I have noticed a lot of PTs lately seem a bit, disinvested or something lately...kind of like they know they can't do much of a job with the visits they are allotted by insurers...

I was fortunate that my last OT and PT were pretty good....but, it has been three and a half years on these orthotics and though they keep me from hyperpronating seriously, I can feel they are not working any more. I am going to ask about the ones I PM'd you about, and I am prepared to shell out some money....I do not expect insurance will cover the entire cost, and even the copay would be very, very steep I am sure.

I also have activity splints for my thumbs, which really do help but, once again, are very uncomfortable and limiting, but they stop the severe pain. They are white clunky things and you can't miss em'.

I also have night splints, which are custom molded, plastic, from an inch above my finger going to almost my elbow...they keep my thumb in a certain position relative to my hand and keep my fingers from contracting and my wrist from flexing, which is what happens to me if I dont wear them.

They are heavy and not comfortable, and can only be worn one arm each night, as it causes one to panic if one wakes with both arms substantially strapped into a splint that one can not get out of. Even with one on, it is very hard to get that super velcro off to free the hand...I have learned to do eye drops one handed...but opening a pill bottle requires 2 hands.

Regardless, my arms are often numb, splint or no splint...but the splints do stop the contractures that can occur when muscle spasms pull joints.

Hang in there for a while with them...I know it is like walking with a big flat rock in your shoe....it should get better. But you may have pain in joints quite a distance from the orthotic.

I know they are really hard to get used to....if things do not get better in a few weeks, call them back. Just be careful for a while so you dont lose your balance.
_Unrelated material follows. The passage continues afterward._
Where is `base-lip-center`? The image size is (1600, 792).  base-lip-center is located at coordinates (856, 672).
And stick to the usage schedule.

HeyJoe
01-21-2008, 09:22 PM
Im not sure how common this is but my insurance, and i believe that medicare has the same rule, will only cover orthotics for diabetic neuropathy and , not PN from any other cause. The result of all of the drug trials and research being limited to those with diabetic PN? One cause deserves treatment and another does not? I dont get the logic.

cyclelops
01-22-2008, 06:36 PM
I was able to get my orthotics, all of them, covered by insurance and I do not have diabetes. I have substantial, generalized neuropathy including AN. So far, so good. What they likely won't cover for me is any immunosuppressives as everything keeps coming back with no inflammation....the nerve biopsies were quite abnormal 4 years ago and now the muscle biopsy-abnormal....so it is hard to NOT have a case for the orthotics.
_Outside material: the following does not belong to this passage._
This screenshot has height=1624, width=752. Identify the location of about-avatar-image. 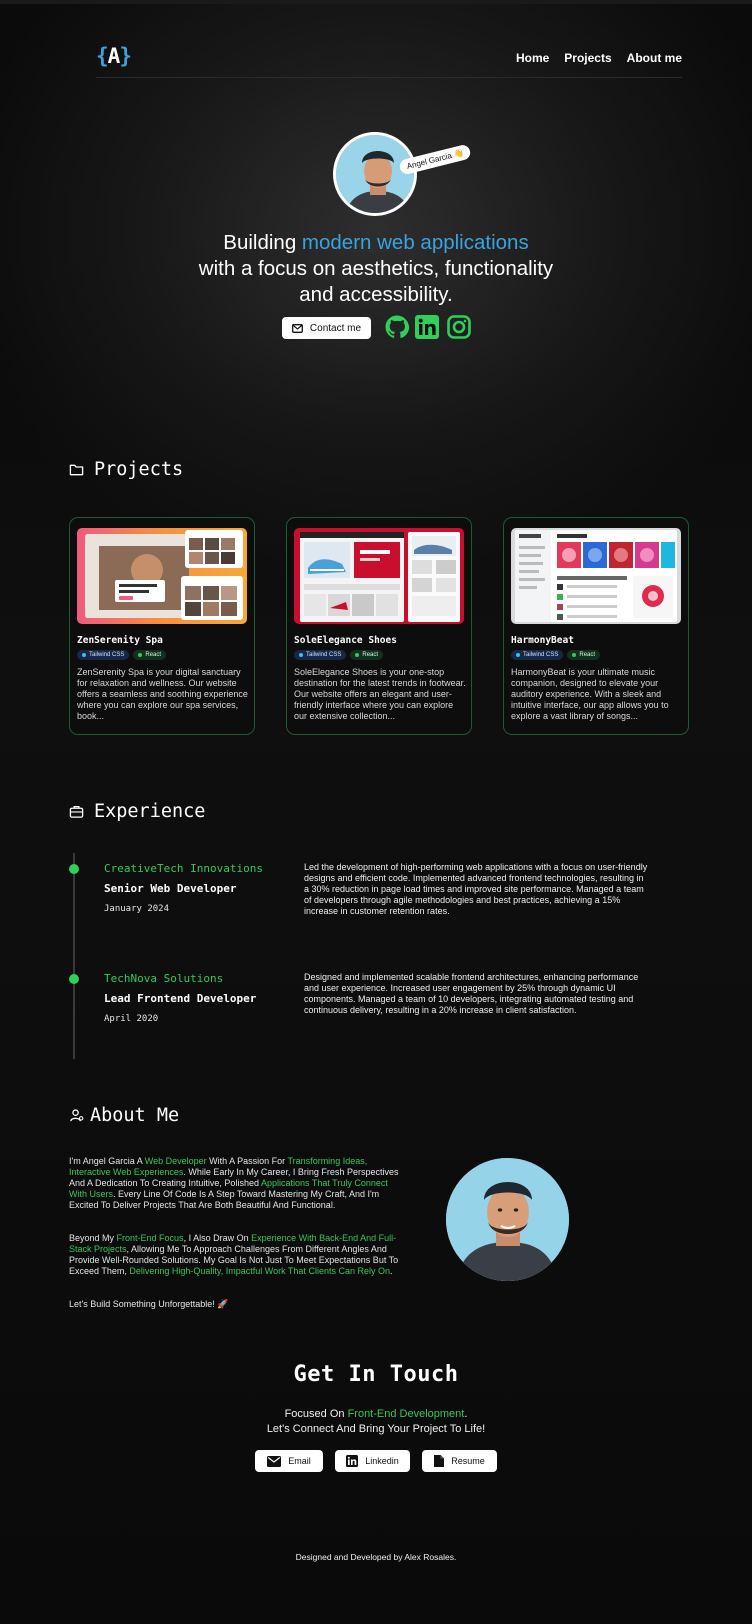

I think it depends on your policy.

I have seen all kinds of splints and braces covered...however, they usually have a 2 year rule...AND...some of the better activity orthotics are not covered in full. Also, I think you will need the PT or OT referral for recommending the orthotic or brace and for fitting....One of the braces I looked at cost roughly $5K...for one. I can not imagine my insurance covering that in full.
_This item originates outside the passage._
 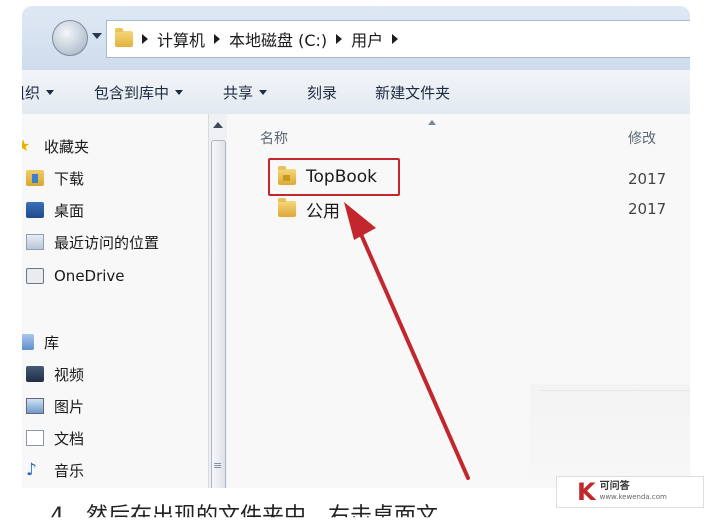 I want to click on picture-icon, so click(x=35, y=406).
It is likely best to call and confirm coverage, as you can get 'sold' an unreturnable device, and be stuck with a bill.....medical supply companies will often do that.

That happened with my fracture 'coil' and boy there was a fight over covering that as well....insurance did finally cover it, thank goodness. But the doctor got very fed up with the whole situation. Docs dont like to fight insurance companies and will simply discharge you or refer you on..

That said, I have seen patients have to fight for wheelchairs when they can no longer walk.


Im not sure how common this is but my insurance, and i believe that medicare has the same rule, will only cover orthotics for diabetic neuropathy and , not PN from any other cause. The result of all of the drug trials and research being limited to those with diabetic PN? One cause deserves treatment and another does not? I dont get the logic.